As I stated in a previous post, I will never cast a vote for Barack Obama due to his administration's treatment of Bradley Manning. To some, it might seem foolish to base a vote on one singular issue, but, for me, the injustice meted out to this one American citizen is representative of a president and administration that thumbs its nose at the law and US Constitution whenever they feel like it. If they can so disregard basic decency for Manning, it's not hard to imagine the depravities they levy against non-citizens!

One of the journalistic champions of Bradley Manning has been the courageous and well-documented writings of Glenn Greenwald of Salon.com. While most mainstream news organizations, reporters and pundits merely spew out the government line, Greenwald digs beneath and continues to keep Manning's unfolding situation in the spotlight. I don't think it is an overstatement at all to suggest that Greenwald's continued reporting and criticism of Manning's inhumane incarceration was the spark, in large part, to the decision to move Manning from Quantico to Ft. Leavenworth.

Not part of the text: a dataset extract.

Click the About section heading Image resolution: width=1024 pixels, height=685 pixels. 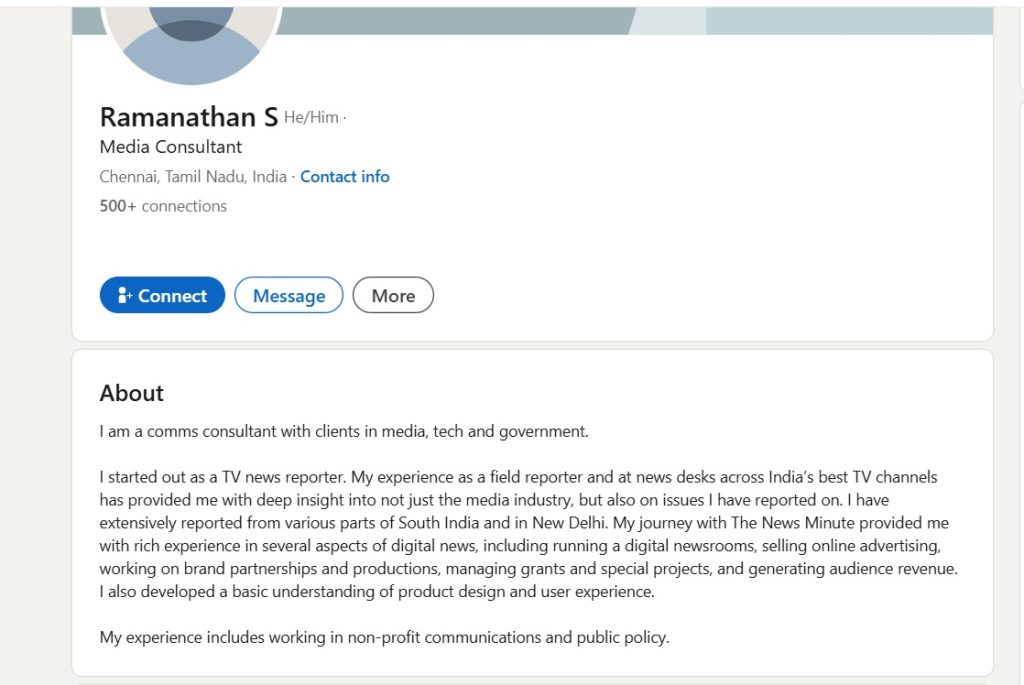[x=132, y=393]
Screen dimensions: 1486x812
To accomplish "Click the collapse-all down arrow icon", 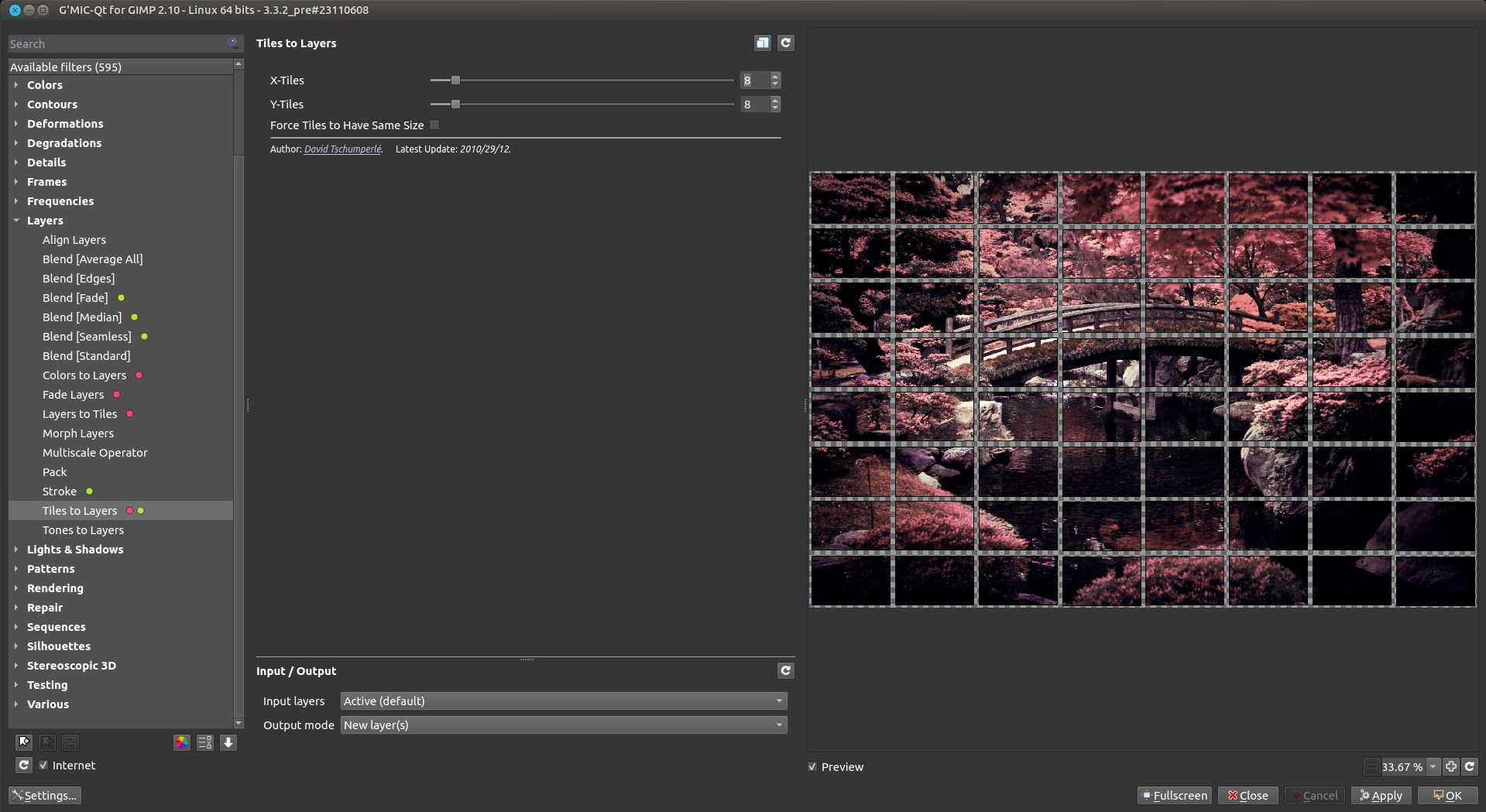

In his most recent column on Manning, Greenwald writes,
Protesters yesterday interrupted President Obama's speech at a $5,000/ticket San Francisco fundraiser to demand improved treatment for Bradley Manning. After the speech, one of the protesters, Logan Price, approached Obama and questioned him. Obama's responses are revealing on multiple levels. First, Obama said this when justifying Manning's treatment (video and transcript are here):
We're a nation of laws. We don't let individuals make their own decisions about how the laws operate. He broke the law.
The impropriety of Obama's public pre-trial declaration of Manning's guilt ("He broke the law") is both gross and manifest. How can Manning possibly expect to receive a fair hearing from military officers when their Commander-in-Chief has already decreed his guilt?...It may be that Obama spoke extemporaneously and without sufficient forethought, but it is -- at best -- reckless in the extreme for him to go around decreeing people guilty who have not been tried: especially members of the military who are under his command and who will be adjudged by other members of the military under his command. Moreover, as a self-proclaimed Constitutional Law professor, he ought to have an instinctive aversion when speaking as a public official to assuming someone's guilt who has been convicted of nothing. It's little wonder that he's so comfortable with Manning's punitive detention since he already perceives Manning as a convicted criminal...
There are a multitude of reasons why I do not support the Obama presidency and this one is the most glaring. It clearly illustrates to me that Obama isn't that much different than Bush Jr.

1 comment:

  1. I have no comment about the actual conditions of Mr. Manning's incarceration or his guilt or innocence (although it looks to me he's pretty guilty by his own admission, although perhaps not very stable), but he has been charged with a VERY serious offense which is being handled under the UCMJ. If you have a security clearance, and pass classified material to ANYONE without authorization, you have violated terms of an agreement which you willingly accepted, knowing that serious fines and/or imprisonment are the non-negotiable consequence.

    If you sign a contract you have to keep up the payments. If you join the Army, you know you may wind up having to kill someone or protect information. I'm not making any comment about this war, but in another time or place, Manning would simply be called a traitor and probably shot.